**Instruction**
Could you turn every line of these items into a Markdown table with the columns "Row" and "Line", skipping blank lines and leaving out the pictures?
────────────────────────────────────────
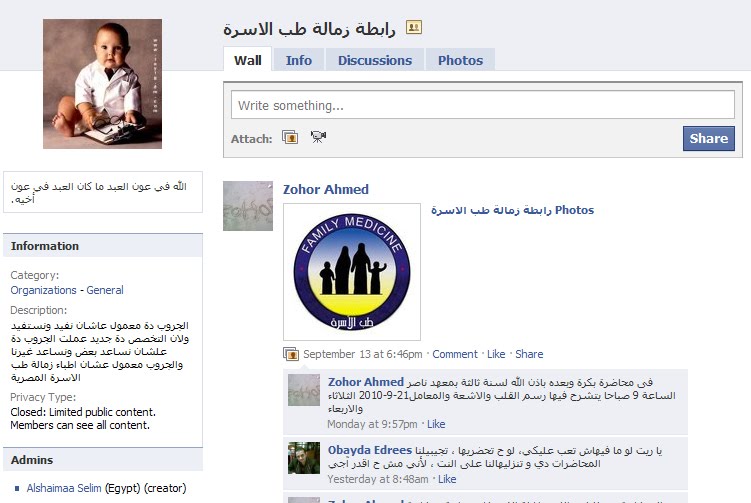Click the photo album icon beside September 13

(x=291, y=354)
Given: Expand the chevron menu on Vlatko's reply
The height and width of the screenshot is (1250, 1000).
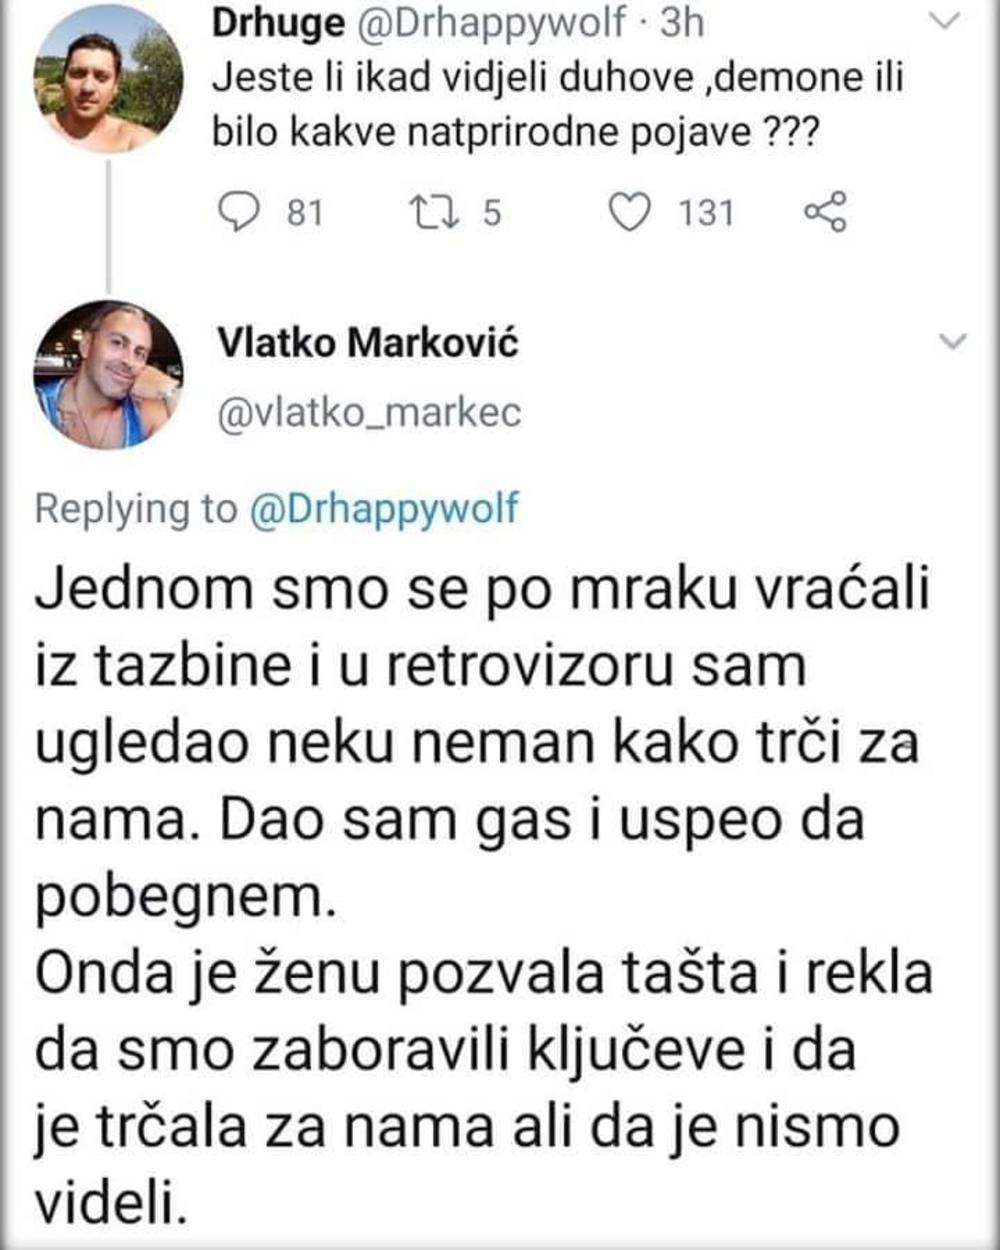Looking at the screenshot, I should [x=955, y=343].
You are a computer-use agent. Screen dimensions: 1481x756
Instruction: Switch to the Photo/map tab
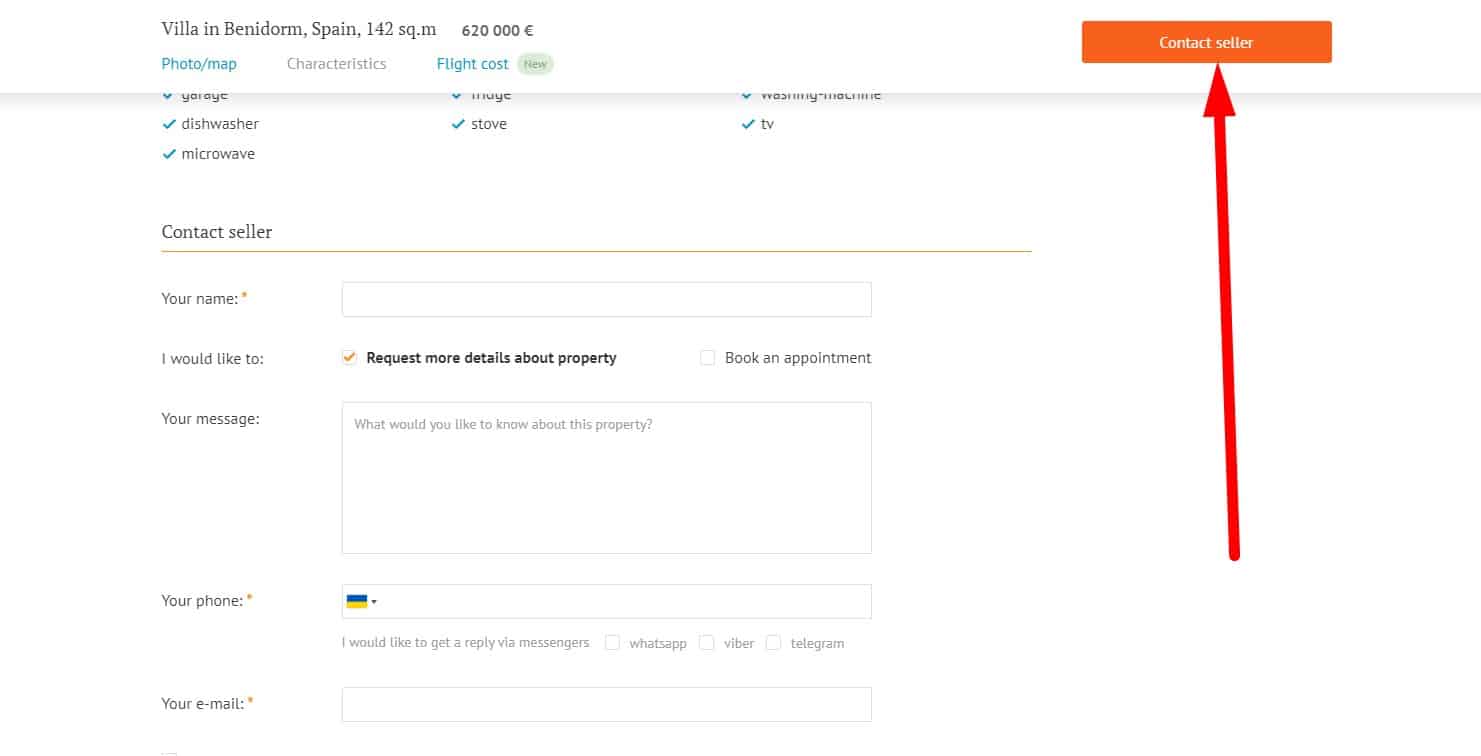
────────────────────────────────────────
**Solution to this exercise**
| Row | Line |
|---|---|
| 1 | Click the photo album icon beside September 13 |
| 2 | (x=291, y=354) |
| 3 | Given: Expand the chevron menu on Vlatko's reply |
| 4 | The height and width of the screenshot is (1250, 1000). |
| 5 | Looking at the screenshot, I should [x=955, y=343]. |
| 6 | You are a computer-use agent. Screen dimensions: 1481x756 |
| 7 | Instruction: Switch to the Photo/map tab |